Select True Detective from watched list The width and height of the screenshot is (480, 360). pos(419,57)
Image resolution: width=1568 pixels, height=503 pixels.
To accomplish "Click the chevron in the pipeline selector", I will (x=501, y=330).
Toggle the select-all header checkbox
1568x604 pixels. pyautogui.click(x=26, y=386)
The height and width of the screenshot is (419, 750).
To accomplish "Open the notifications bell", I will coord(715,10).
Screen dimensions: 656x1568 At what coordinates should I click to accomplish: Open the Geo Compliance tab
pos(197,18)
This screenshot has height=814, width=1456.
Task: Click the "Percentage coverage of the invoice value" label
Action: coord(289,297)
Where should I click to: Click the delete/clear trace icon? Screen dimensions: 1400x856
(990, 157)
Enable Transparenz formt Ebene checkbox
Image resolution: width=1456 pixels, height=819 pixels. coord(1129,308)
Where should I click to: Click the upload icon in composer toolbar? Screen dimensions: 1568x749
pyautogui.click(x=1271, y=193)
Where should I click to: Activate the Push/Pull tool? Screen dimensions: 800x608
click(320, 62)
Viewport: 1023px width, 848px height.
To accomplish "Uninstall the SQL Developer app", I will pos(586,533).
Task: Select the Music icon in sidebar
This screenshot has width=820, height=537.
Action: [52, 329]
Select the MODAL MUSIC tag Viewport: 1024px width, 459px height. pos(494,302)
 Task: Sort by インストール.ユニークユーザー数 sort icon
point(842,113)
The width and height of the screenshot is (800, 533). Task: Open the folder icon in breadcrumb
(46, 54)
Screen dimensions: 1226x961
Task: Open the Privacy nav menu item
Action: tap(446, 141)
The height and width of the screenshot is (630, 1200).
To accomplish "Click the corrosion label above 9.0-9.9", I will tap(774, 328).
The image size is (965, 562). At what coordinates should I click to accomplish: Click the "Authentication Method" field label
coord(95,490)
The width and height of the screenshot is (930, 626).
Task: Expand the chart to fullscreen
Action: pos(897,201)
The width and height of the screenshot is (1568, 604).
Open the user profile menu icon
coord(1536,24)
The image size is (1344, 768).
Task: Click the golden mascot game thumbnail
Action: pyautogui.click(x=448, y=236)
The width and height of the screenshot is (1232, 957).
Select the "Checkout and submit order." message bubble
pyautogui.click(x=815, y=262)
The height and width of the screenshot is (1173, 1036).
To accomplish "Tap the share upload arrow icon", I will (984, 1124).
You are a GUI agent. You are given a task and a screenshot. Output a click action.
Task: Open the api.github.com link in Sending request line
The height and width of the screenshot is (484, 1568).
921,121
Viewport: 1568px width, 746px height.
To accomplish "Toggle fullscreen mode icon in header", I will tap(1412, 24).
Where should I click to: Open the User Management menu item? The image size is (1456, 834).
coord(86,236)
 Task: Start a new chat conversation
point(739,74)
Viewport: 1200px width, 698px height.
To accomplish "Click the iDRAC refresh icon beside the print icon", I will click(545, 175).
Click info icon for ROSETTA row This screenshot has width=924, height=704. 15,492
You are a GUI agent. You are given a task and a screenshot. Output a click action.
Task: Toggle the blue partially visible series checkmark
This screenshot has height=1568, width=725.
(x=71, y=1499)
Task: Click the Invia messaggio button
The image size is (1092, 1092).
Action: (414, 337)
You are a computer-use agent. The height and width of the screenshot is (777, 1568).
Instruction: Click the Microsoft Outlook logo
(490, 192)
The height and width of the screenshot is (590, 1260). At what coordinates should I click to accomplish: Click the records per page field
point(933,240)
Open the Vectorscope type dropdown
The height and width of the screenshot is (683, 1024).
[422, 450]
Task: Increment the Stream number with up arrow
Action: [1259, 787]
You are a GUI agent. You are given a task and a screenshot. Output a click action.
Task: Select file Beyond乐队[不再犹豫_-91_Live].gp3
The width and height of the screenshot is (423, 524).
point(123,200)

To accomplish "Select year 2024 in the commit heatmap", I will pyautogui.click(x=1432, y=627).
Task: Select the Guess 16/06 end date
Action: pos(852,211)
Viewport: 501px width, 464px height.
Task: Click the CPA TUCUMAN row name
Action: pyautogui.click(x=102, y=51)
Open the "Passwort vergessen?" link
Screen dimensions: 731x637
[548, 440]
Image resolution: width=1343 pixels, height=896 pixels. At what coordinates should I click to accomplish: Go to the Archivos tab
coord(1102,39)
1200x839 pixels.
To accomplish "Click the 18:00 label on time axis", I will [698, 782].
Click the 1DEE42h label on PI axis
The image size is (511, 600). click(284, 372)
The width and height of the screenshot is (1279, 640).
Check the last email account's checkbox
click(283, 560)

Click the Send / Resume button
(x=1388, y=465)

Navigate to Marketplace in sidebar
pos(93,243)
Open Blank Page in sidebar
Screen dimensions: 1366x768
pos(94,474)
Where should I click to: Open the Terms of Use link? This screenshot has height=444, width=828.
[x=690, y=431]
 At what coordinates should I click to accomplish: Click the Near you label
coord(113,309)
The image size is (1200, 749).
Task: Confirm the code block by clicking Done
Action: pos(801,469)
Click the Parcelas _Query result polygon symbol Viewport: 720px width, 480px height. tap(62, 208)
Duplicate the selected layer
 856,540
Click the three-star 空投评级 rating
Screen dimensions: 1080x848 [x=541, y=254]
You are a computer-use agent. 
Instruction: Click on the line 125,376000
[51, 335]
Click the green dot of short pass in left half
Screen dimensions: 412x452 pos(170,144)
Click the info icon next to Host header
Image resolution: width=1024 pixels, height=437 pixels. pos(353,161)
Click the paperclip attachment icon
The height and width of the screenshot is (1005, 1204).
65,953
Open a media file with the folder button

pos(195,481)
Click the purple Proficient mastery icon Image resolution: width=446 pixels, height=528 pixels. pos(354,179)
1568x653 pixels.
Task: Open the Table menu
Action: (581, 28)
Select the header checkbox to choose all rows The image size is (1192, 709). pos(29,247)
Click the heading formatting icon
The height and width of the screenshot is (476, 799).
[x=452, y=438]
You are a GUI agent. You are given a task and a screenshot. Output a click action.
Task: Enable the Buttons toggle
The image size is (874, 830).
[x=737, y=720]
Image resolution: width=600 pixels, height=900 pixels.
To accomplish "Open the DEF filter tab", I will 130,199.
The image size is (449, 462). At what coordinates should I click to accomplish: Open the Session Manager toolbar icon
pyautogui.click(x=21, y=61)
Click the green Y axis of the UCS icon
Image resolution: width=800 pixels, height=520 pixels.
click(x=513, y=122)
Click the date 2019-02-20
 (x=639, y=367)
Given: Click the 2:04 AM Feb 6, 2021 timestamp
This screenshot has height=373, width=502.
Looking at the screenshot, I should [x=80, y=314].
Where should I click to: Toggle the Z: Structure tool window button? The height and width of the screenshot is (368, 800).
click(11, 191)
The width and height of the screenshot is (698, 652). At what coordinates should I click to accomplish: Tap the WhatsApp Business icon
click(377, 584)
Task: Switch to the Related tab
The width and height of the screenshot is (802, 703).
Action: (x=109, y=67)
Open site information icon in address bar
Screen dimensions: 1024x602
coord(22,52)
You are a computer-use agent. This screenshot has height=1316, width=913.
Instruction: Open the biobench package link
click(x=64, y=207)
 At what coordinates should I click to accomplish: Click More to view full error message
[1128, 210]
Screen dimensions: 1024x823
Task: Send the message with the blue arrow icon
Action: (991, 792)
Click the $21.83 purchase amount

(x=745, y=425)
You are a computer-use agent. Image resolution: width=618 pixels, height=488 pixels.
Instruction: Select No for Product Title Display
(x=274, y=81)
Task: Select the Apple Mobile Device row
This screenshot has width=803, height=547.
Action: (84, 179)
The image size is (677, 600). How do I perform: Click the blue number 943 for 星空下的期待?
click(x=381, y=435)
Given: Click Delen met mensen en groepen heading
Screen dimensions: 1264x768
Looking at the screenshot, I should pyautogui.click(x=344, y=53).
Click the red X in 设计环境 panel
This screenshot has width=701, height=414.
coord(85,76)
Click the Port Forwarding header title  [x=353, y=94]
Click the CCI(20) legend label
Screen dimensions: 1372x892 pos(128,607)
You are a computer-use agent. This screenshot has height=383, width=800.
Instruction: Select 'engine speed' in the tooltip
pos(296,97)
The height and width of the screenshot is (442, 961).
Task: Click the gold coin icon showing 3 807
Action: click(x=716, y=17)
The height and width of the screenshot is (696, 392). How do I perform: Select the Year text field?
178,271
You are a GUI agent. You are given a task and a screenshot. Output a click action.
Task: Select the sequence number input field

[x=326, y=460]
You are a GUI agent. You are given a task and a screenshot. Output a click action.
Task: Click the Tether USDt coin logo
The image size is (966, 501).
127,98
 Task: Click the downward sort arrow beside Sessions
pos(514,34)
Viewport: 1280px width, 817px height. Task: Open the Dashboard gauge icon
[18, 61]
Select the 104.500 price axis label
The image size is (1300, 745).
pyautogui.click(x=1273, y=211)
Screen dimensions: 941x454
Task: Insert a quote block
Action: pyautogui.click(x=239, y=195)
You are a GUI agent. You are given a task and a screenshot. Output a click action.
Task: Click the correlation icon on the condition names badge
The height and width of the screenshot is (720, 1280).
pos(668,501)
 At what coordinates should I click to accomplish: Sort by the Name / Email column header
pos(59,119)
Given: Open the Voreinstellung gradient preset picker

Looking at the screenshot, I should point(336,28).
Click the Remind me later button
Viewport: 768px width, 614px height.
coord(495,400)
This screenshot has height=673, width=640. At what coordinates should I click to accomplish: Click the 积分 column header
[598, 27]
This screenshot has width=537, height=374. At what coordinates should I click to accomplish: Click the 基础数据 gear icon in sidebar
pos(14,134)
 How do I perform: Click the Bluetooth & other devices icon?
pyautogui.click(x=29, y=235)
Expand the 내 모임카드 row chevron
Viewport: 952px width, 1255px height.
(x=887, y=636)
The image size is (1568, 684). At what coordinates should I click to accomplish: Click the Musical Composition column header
#####
◆ WHAT YOU SHOULD DO ◆
Out of the data above, set down the lines from the one with "Instruction: Select 'engine" to the one with "Task: Click the Tether USDt coin logo", both included, exactly as written and with no additions.

◆ RESPONSE TO THE TASK ◆
Instruction: Select 'engine speed' in the tooltip
pos(296,97)
The height and width of the screenshot is (442, 961).
Task: Click the gold coin icon showing 3 807
Action: click(x=716, y=17)
The height and width of the screenshot is (696, 392). How do I perform: Select the Year text field?
178,271
You are a GUI agent. You are given a task and a screenshot. Output a click action.
Task: Select the sequence number input field

[x=326, y=460]
You are a GUI agent. You are given a task and a screenshot. Output a click action.
Task: Click the Tether USDt coin logo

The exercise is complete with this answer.